» Work item: Would you retype the line that contains "Click the Adpia company logo" and all lines following it to the end of the entries below, exactly and without pictures?

» Supplied records:
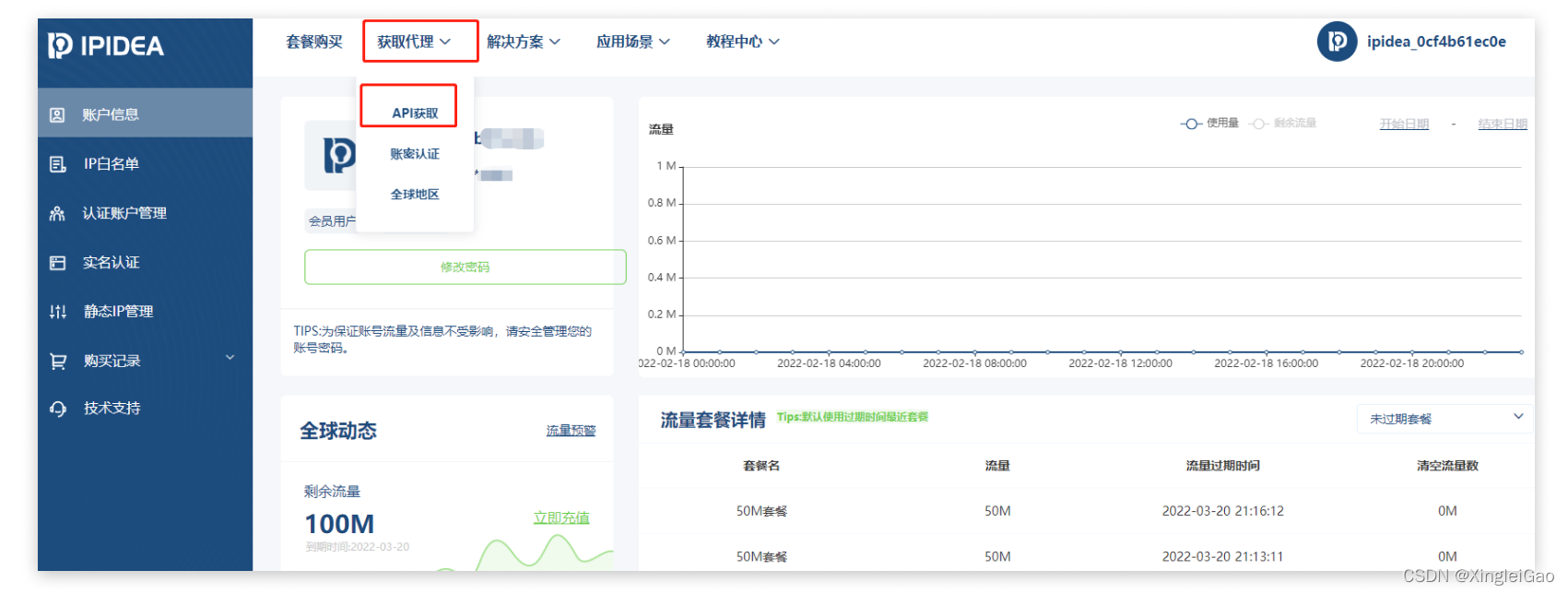Screen dimensions: 1568x594
Task: Open the 未过期套餐 filter dropdown
Action: [1444, 419]
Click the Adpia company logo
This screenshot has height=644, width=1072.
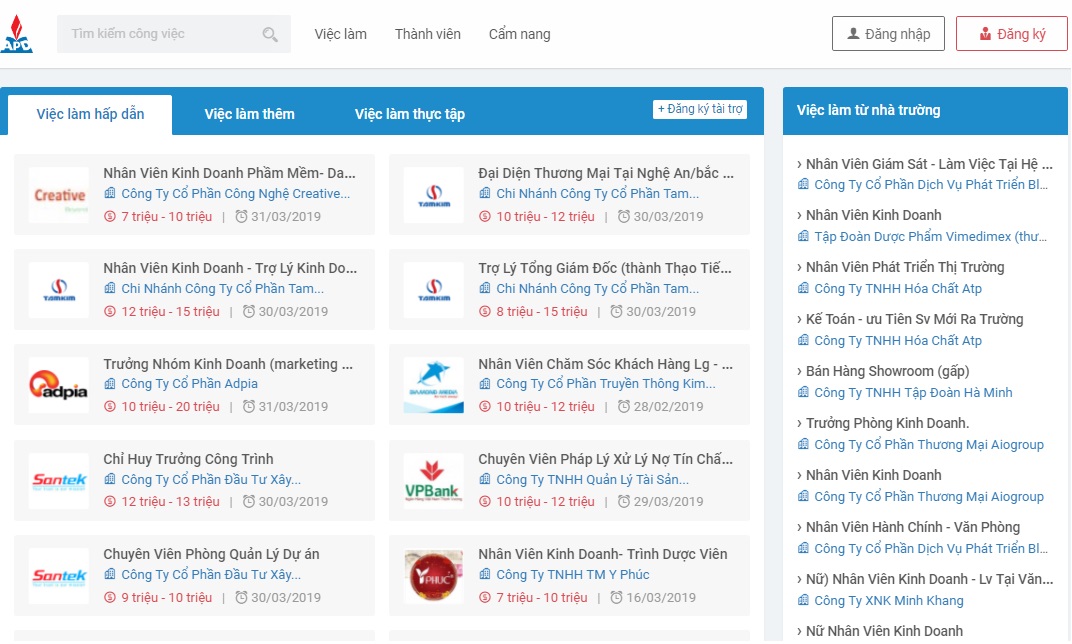[59, 385]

» Task output:
Click the Adpia company logo
This screenshot has height=644, width=1072.
[59, 385]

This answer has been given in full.